In comparison to Kandinsky's depiction of a similar scene painted the same year (fig. 2), Münter's use of color is more realistic and her brushstrokes are longer, though the treatment of the sky is similar in both works. Where Münter paints the roofs monochromatically, Kandinsky uses short, thick squares of different colors to show the play of light on the surface. His image is more abstracted, particularly in the lower left quadrant, where a kaleidoscope of colors forms an unidentified pile. Münter did not share Kandinsky's drive towards a transcendental form of non-objective art, the beginnings of which can already be perceived in this early work.

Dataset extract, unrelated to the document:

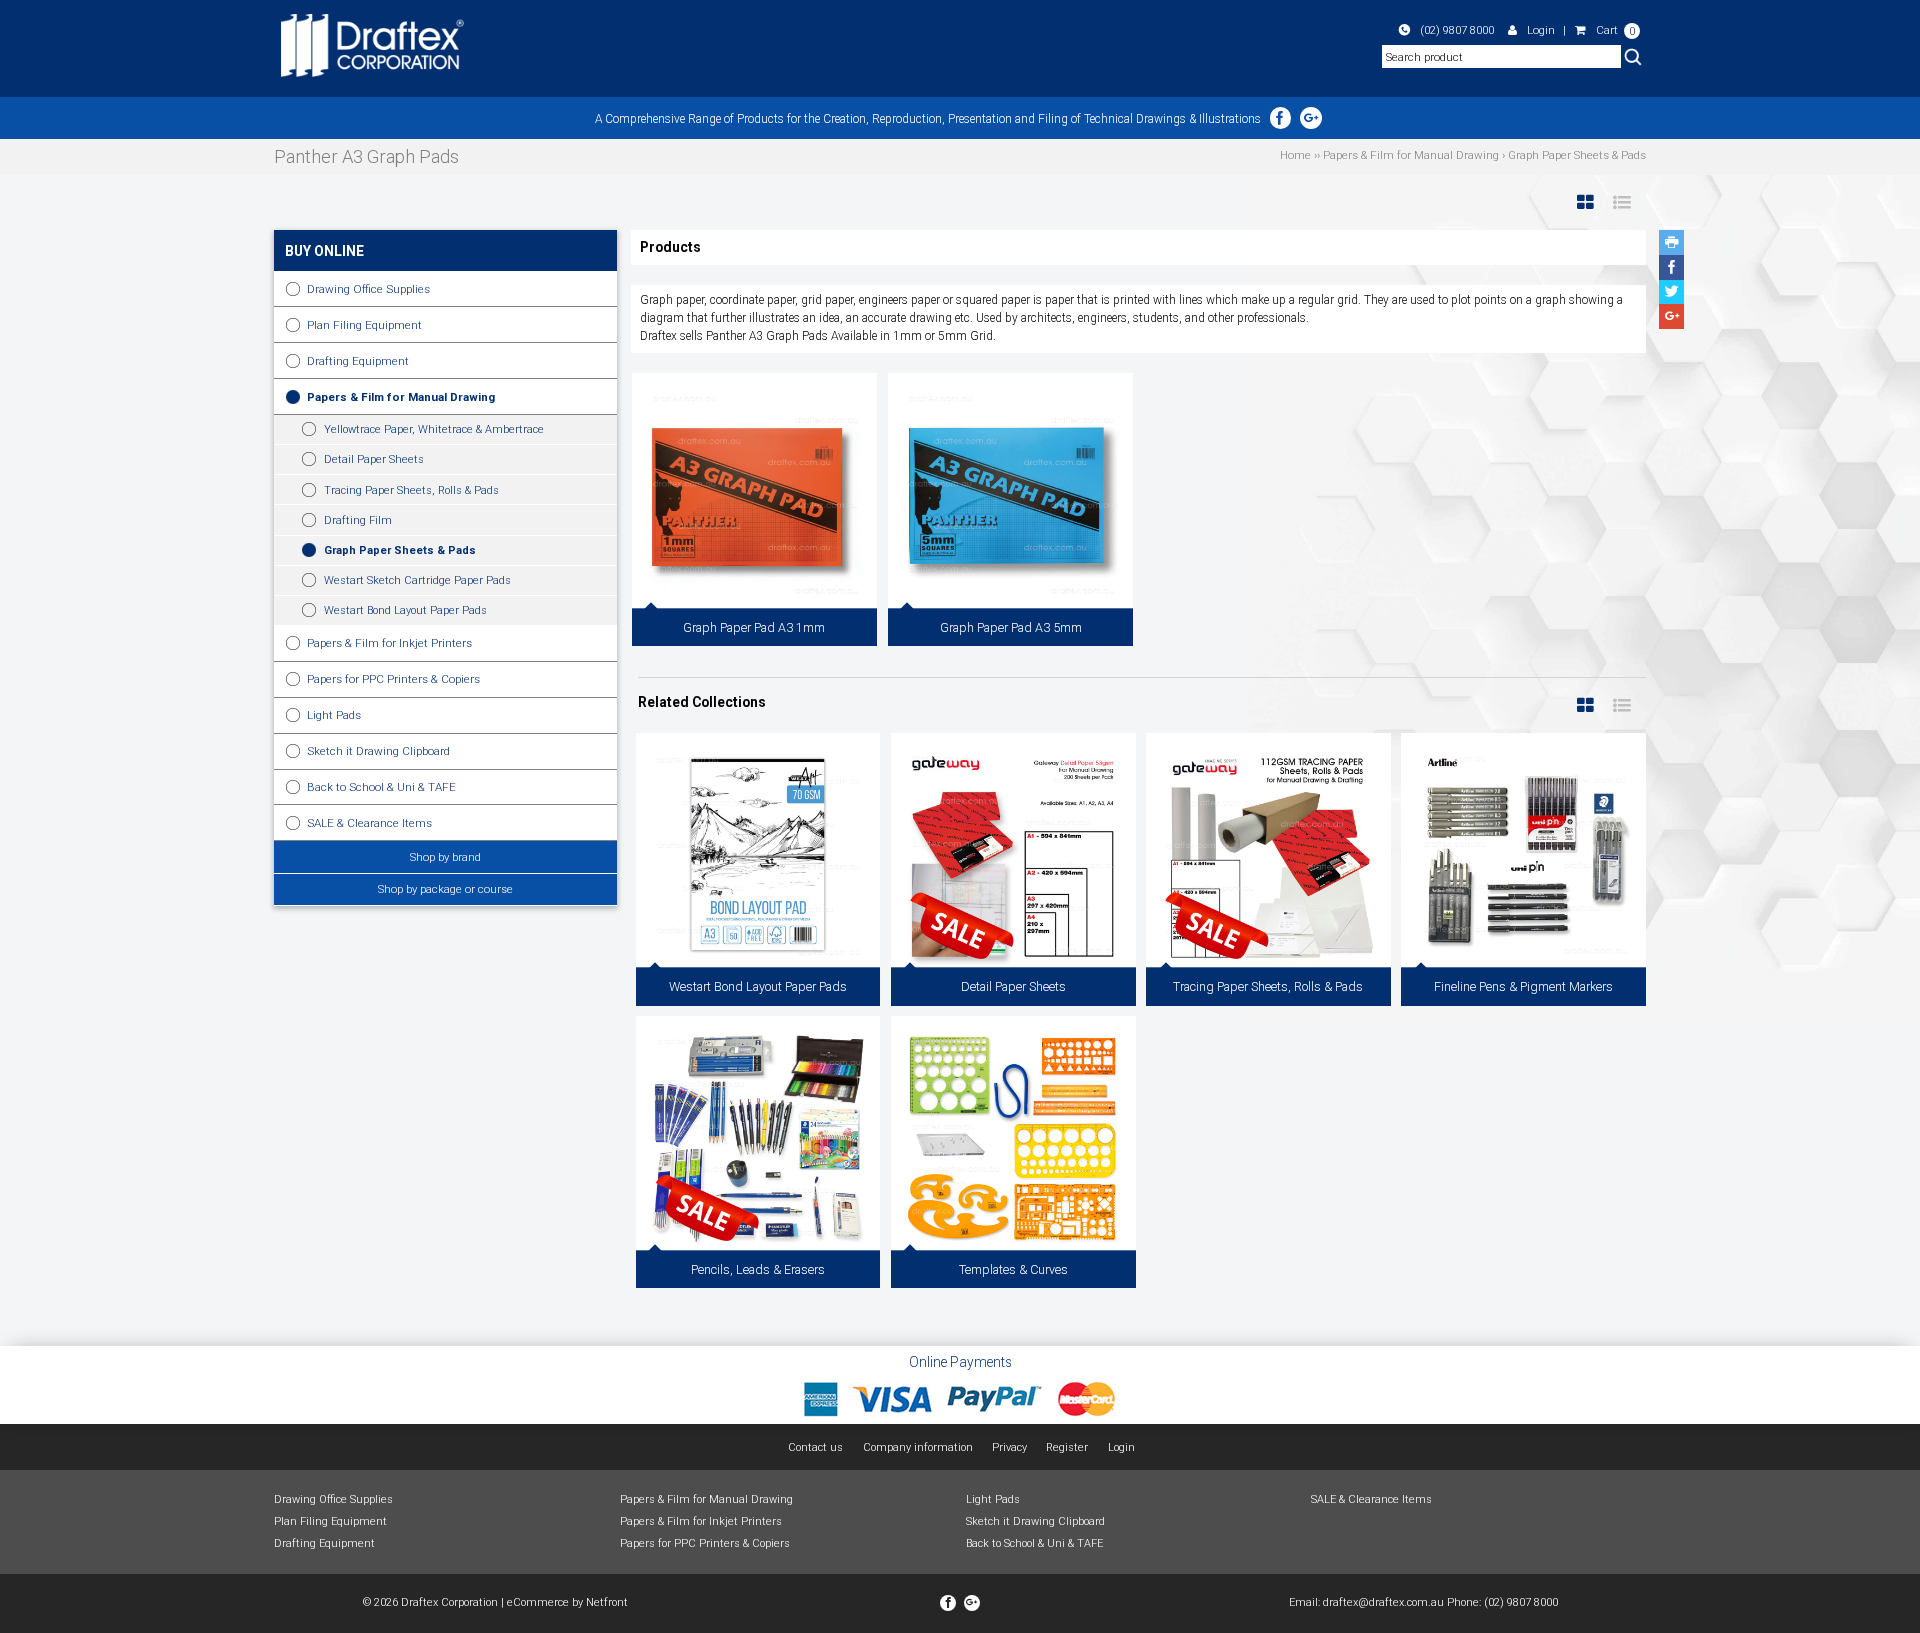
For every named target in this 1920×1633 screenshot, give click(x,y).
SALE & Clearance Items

The years in Murnau were critical for Münter, as it was there that she developed a style of painting from which she would deviate only slightly throughout the rest of her life. With the onset of the First World War, the landscape of the Munich art world was irrevocably changed. Kandinsky and Jawlensky, as Russians, were forced to leave Germany. Münter stayed with Kandinsky in Switzerland for a time before he left for Russia, but after a brief reunion in Stockholm in 1916, the couple permanently parted. During the thirties and forties, her work was vehemently criticized by the Nationalist Socialist Party, limiting her artistic activities until after the Second World War. Today, Münter is widely appreciated for her contribution as a major participant in a revolutionary movement which reinvented color, form and meaning in painting.
(fig. 1) Photograph of Alexej von Jawlensky, Marianne von Werefkin, Jawlensky's son Andreas, and Gabriele Münter (from left to right) in Murnau, 1908.
(fig. 2) Wassily Kandinsky, Gasse im Murnau, 1908. Private collection.